Could you return all of the data exactly as given?

──────── Supplied data

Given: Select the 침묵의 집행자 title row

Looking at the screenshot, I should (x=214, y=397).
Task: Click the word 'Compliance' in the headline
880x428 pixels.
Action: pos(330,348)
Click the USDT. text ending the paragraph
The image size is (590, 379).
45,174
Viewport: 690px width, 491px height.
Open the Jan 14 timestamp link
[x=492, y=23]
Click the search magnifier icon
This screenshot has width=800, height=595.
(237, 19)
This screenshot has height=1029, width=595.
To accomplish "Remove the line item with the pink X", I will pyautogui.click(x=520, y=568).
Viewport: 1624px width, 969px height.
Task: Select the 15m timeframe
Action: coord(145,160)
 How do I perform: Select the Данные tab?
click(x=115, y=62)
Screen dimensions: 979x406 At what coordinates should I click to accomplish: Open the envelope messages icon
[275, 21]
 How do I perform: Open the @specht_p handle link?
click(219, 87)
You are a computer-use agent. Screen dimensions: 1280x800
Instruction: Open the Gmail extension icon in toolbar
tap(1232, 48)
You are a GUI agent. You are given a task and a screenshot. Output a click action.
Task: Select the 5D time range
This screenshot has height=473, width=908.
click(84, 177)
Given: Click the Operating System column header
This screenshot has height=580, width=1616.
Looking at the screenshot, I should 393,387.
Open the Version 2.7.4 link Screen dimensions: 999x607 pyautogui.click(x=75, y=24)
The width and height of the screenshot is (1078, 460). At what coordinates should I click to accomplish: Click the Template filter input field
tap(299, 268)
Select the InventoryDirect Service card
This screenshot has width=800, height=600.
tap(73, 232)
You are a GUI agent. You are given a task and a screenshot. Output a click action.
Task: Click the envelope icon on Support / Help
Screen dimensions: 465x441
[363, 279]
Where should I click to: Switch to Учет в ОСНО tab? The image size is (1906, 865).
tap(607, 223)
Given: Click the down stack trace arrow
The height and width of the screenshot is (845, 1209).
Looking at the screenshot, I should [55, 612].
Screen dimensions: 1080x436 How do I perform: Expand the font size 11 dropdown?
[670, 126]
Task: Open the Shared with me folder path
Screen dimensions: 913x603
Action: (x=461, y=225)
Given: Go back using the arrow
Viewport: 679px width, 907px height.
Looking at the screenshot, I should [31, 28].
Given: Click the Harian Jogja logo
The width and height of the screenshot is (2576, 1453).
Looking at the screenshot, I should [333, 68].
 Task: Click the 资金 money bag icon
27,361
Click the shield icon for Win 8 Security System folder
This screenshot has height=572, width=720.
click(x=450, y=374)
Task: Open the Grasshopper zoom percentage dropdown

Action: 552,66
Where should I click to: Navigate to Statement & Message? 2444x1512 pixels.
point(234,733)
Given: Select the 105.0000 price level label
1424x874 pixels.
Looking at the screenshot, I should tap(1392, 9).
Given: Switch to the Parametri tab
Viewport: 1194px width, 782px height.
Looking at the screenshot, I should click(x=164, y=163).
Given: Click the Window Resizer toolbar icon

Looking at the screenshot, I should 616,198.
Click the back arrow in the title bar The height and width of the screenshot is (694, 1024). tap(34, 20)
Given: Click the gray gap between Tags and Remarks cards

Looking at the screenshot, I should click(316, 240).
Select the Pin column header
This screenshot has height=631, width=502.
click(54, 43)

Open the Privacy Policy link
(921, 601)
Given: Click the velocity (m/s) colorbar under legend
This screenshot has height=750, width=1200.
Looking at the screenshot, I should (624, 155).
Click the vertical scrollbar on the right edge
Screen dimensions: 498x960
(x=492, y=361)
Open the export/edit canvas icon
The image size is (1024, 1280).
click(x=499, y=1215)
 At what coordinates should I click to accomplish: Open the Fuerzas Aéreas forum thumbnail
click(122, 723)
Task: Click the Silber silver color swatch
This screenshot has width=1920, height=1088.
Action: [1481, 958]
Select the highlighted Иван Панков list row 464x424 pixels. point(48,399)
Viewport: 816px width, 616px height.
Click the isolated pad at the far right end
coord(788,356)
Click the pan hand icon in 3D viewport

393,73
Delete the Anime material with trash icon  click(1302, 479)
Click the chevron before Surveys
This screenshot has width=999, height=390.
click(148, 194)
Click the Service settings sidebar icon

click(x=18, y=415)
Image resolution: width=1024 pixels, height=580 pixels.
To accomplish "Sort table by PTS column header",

────────────────

● Response to this task
Given: Select the 침묵의 집행자 title row

Looking at the screenshot, I should (x=214, y=397).
Task: Click the word 'Compliance' in the headline
880x428 pixels.
Action: pos(330,348)
Click the USDT. text ending the paragraph
The image size is (590, 379).
45,174
Viewport: 690px width, 491px height.
Open the Jan 14 timestamp link
[x=492, y=23]
Click the search magnifier icon
This screenshot has width=800, height=595.
(237, 19)
This screenshot has height=1029, width=595.
To accomplish "Remove the line item with the pink X", I will pyautogui.click(x=520, y=568).
Viewport: 1624px width, 969px height.
Task: Select the 15m timeframe
Action: coord(145,160)
 How do I perform: Select the Данные tab?
click(x=115, y=62)
Screen dimensions: 979x406 At what coordinates should I click to accomplish: Open the envelope messages icon
[275, 21]
 How do I perform: Open the @specht_p handle link?
click(219, 87)
You are a computer-use agent. Screen dimensions: 1280x800
Instruction: Open the Gmail extension icon in toolbar
tap(1232, 48)
You are a GUI agent. You are given a task and a screenshot. Output a click action.
Task: Select the 5D time range
This screenshot has height=473, width=908.
click(84, 177)
Given: Click the Operating System column header
This screenshot has height=580, width=1616.
Looking at the screenshot, I should 393,387.
Open the Version 2.7.4 link Screen dimensions: 999x607 pyautogui.click(x=75, y=24)
The width and height of the screenshot is (1078, 460). At what coordinates should I click to accomplish: Click the Template filter input field
tap(299, 268)
Select the InventoryDirect Service card
This screenshot has width=800, height=600.
tap(73, 232)
You are a GUI agent. You are given a task and a screenshot. Output a click action.
Task: Click the envelope icon on Support / Help
Screen dimensions: 465x441
[363, 279]
Where should I click to: Switch to Учет в ОСНО tab? The image size is (1906, 865).
tap(607, 223)
Given: Click the down stack trace arrow
The height and width of the screenshot is (845, 1209).
Looking at the screenshot, I should [55, 612].
Screen dimensions: 1080x436 How do I perform: Expand the font size 11 dropdown?
[670, 126]
Task: Open the Shared with me folder path
Screen dimensions: 913x603
Action: (x=461, y=225)
Given: Go back using the arrow
Viewport: 679px width, 907px height.
Looking at the screenshot, I should [31, 28].
Given: Click the Harian Jogja logo
The width and height of the screenshot is (2576, 1453).
Looking at the screenshot, I should [333, 68].
 Task: Click the 资金 money bag icon
27,361
Click the shield icon for Win 8 Security System folder
This screenshot has height=572, width=720.
click(x=450, y=374)
Task: Open the Grasshopper zoom percentage dropdown

Action: 552,66
Where should I click to: Navigate to Statement & Message? 2444x1512 pixels.
point(234,733)
Given: Select the 105.0000 price level label
1424x874 pixels.
Looking at the screenshot, I should tap(1392, 9).
Given: Switch to the Parametri tab
Viewport: 1194px width, 782px height.
Looking at the screenshot, I should click(x=164, y=163).
Given: Click the Window Resizer toolbar icon

Looking at the screenshot, I should 616,198.
Click the back arrow in the title bar The height and width of the screenshot is (694, 1024). tap(34, 20)
Given: Click the gray gap between Tags and Remarks cards

Looking at the screenshot, I should click(316, 240).
Select the Pin column header
This screenshot has height=631, width=502.
click(54, 43)

Open the Privacy Policy link
(921, 601)
Given: Click the velocity (m/s) colorbar under legend
This screenshot has height=750, width=1200.
Looking at the screenshot, I should (624, 155).
Click the vertical scrollbar on the right edge
Screen dimensions: 498x960
(x=492, y=361)
Open the export/edit canvas icon
The image size is (1024, 1280).
click(x=499, y=1215)
 At what coordinates should I click to accomplish: Open the Fuerzas Aéreas forum thumbnail
click(122, 723)
Task: Click the Silber silver color swatch
This screenshot has width=1920, height=1088.
Action: [1481, 958]
Select the highlighted Иван Панков list row 464x424 pixels. point(48,399)
Viewport: 816px width, 616px height.
Click the isolated pad at the far right end
coord(788,356)
Click the pan hand icon in 3D viewport

393,73
Delete the Anime material with trash icon  click(1302, 479)
Click the chevron before Surveys
This screenshot has width=999, height=390.
click(148, 194)
Click the Service settings sidebar icon

click(x=18, y=415)
Image resolution: width=1024 pixels, height=580 pixels.
To accomplish "Sort table by PTS column header",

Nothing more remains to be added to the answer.